Our original inequalities are: $$ \begin{aligned} 3x + 2y &\geq 6 \\ 3x - 2y &\leq 6 \\ x &\geq 0 \end{aligned} $$ To determine which regions satisfy each inequality, we can use the test point method to evaluate the inequality at a chosen test point. If the inequality holds true, the test point lies in the region defined by the inequality. Let's use the point (0,0) as a test point: $$ \begin{aligned} 3(0) + 2(0) &\ge 6 \Rightarrow &False \\ 3(0) - 2(0) &\le 6 \Rightarrow &True \\ 0 &\ge 0 \Rightarrow &True \end{aligned} $$ Since the point (0,0) satisfies the second and third inequalities, we can shade the region below the second line that satisfies these inequalities, including the \(x\)-axis (\(x \ge 0\)). The shaded region that does not satisfy the first inequality will be unbounded above.
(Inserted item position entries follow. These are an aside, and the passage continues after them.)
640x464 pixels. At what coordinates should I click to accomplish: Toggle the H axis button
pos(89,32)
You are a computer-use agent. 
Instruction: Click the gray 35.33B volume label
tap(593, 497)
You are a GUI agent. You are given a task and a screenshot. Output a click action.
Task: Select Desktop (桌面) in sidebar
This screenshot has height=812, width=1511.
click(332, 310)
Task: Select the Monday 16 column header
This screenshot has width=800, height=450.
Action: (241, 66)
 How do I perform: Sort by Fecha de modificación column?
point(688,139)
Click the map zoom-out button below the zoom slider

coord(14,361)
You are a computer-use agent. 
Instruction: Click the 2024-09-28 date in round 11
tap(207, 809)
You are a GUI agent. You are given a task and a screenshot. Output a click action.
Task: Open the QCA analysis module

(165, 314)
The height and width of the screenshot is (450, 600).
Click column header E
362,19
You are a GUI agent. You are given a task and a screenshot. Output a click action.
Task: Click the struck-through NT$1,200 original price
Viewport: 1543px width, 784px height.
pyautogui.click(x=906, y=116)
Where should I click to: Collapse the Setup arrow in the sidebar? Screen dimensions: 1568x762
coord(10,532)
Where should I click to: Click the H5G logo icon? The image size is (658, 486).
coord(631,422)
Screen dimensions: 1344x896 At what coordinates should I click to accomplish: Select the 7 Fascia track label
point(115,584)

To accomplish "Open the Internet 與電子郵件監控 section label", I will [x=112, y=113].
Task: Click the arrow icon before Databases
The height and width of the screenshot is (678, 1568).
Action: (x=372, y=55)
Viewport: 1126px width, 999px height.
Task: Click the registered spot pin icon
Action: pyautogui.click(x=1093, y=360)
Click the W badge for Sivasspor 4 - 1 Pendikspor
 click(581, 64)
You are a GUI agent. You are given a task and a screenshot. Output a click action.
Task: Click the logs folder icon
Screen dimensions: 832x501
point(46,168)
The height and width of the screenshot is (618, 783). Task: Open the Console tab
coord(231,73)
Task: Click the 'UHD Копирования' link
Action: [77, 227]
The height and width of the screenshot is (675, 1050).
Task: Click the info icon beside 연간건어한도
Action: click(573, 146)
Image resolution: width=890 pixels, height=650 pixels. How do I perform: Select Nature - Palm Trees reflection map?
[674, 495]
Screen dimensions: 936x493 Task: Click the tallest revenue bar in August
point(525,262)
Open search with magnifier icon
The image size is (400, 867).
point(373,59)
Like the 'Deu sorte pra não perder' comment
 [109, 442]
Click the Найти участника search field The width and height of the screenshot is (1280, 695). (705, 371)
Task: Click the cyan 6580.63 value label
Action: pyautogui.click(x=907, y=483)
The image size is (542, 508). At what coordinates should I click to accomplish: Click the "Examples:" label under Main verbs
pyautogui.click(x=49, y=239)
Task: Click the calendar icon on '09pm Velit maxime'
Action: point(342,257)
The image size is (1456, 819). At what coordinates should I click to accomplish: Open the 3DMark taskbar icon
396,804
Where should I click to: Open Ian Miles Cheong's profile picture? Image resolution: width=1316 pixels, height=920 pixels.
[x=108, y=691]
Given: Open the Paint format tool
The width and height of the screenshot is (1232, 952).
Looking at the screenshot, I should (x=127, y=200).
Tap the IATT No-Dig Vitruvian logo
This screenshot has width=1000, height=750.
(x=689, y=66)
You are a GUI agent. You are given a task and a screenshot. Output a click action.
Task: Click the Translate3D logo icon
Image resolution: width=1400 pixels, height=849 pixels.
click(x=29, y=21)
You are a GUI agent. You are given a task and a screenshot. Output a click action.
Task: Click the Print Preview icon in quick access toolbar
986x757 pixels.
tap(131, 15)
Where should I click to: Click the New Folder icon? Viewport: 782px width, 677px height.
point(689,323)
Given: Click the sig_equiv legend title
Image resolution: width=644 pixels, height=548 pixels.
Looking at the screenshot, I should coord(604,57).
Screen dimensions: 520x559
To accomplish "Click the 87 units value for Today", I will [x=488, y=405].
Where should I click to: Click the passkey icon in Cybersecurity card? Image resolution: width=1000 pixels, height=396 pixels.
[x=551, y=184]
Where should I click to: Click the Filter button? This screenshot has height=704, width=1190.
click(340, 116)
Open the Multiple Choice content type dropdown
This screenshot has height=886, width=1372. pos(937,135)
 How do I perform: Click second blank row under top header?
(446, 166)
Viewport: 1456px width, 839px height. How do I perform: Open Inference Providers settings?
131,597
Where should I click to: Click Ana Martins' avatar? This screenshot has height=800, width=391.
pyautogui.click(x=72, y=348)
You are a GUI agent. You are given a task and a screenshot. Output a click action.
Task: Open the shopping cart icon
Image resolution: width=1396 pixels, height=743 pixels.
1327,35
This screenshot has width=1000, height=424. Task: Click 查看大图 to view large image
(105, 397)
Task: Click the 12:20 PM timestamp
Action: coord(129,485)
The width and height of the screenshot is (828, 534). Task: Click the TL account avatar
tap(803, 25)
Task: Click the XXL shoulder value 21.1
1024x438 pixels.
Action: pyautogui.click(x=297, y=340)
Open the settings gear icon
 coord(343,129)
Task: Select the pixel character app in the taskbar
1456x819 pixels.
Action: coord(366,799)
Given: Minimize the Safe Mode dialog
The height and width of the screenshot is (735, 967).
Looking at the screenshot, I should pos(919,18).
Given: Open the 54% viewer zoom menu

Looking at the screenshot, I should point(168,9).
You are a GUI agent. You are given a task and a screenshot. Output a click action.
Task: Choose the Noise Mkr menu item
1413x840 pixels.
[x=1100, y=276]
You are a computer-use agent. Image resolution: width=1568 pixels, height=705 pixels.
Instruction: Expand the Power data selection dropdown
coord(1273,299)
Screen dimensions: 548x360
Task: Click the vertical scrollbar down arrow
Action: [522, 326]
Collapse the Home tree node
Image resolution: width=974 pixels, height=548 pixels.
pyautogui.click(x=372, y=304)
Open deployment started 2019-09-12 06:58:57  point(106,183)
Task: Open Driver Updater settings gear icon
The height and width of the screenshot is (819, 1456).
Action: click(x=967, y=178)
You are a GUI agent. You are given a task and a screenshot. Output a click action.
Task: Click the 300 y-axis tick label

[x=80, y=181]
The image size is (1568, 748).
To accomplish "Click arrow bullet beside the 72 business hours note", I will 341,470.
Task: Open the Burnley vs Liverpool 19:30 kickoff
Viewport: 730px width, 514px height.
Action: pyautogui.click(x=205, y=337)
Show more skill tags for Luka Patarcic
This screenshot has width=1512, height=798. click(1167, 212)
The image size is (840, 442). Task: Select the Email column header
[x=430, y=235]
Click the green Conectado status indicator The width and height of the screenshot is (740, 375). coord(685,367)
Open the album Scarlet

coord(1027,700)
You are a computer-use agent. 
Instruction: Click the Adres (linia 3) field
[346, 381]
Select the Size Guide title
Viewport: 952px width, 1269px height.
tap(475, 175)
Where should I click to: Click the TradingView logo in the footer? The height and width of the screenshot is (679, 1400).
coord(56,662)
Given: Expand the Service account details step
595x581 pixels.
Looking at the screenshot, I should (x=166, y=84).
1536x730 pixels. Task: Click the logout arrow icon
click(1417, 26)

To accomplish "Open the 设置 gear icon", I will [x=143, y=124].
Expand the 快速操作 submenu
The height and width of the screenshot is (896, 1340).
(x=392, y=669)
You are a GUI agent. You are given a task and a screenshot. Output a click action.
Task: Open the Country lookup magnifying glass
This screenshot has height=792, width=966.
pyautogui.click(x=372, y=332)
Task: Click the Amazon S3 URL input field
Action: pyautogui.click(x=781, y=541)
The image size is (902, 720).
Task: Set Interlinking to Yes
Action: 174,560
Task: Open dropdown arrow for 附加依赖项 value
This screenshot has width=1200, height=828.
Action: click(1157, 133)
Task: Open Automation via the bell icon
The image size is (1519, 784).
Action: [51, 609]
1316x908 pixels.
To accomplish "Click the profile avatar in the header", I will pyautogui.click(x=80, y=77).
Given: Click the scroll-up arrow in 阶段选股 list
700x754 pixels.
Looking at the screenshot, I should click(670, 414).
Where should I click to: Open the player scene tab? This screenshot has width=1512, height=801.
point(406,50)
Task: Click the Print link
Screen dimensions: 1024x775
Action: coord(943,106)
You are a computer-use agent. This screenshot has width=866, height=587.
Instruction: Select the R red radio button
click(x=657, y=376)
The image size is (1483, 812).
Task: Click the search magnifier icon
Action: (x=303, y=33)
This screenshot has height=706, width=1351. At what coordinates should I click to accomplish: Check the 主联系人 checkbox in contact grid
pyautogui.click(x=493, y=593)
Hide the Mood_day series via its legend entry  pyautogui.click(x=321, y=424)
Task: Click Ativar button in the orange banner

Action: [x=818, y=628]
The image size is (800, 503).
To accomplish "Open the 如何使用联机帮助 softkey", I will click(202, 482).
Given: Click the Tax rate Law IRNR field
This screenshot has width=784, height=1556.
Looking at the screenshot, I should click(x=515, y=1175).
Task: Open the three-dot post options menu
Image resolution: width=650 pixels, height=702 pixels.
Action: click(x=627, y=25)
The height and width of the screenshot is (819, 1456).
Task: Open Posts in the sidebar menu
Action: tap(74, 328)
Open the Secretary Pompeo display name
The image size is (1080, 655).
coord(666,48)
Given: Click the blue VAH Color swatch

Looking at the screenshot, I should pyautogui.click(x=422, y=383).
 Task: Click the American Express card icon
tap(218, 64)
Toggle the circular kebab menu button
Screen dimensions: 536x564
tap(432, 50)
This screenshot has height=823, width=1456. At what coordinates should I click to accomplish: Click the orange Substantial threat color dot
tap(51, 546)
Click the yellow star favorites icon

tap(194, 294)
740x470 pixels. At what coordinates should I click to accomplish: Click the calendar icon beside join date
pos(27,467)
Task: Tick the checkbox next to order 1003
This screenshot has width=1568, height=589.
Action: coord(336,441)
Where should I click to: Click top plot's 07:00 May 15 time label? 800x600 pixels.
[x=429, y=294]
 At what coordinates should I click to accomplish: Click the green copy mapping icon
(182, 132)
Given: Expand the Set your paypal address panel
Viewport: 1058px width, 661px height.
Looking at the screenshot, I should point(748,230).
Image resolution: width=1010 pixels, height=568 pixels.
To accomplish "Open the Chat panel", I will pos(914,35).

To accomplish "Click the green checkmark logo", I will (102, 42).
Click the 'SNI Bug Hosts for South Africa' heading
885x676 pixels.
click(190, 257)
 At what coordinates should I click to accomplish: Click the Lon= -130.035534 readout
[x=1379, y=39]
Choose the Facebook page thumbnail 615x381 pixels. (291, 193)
Based on our observation, we can identify that the region is unbounded, as it extends infinitely upward along the \(x\)-axis.

We will find the coordinates of the intersection points of the lines: $$ \begin{aligned} 3x + 2y &= 6 \\ 3x - 2y &= 6 \\ \end{aligned} $$ We can add the two equations to eliminate the \(y\)-variable: $$ (3x+2y)+(3x-2y) = 6+6 \\ 6x = 12 \\ x = 2 $$ Now, substitute \(x = 2\) back into either of the original equations to find \(y\): $$ 3(2) + 2y = 6 \\ 6 + 2y = 6 \\ 2y = 0 $$ So, \(y = 0\). Thus, the corner point is located at (2, 0). This is the only corner point within the defined region.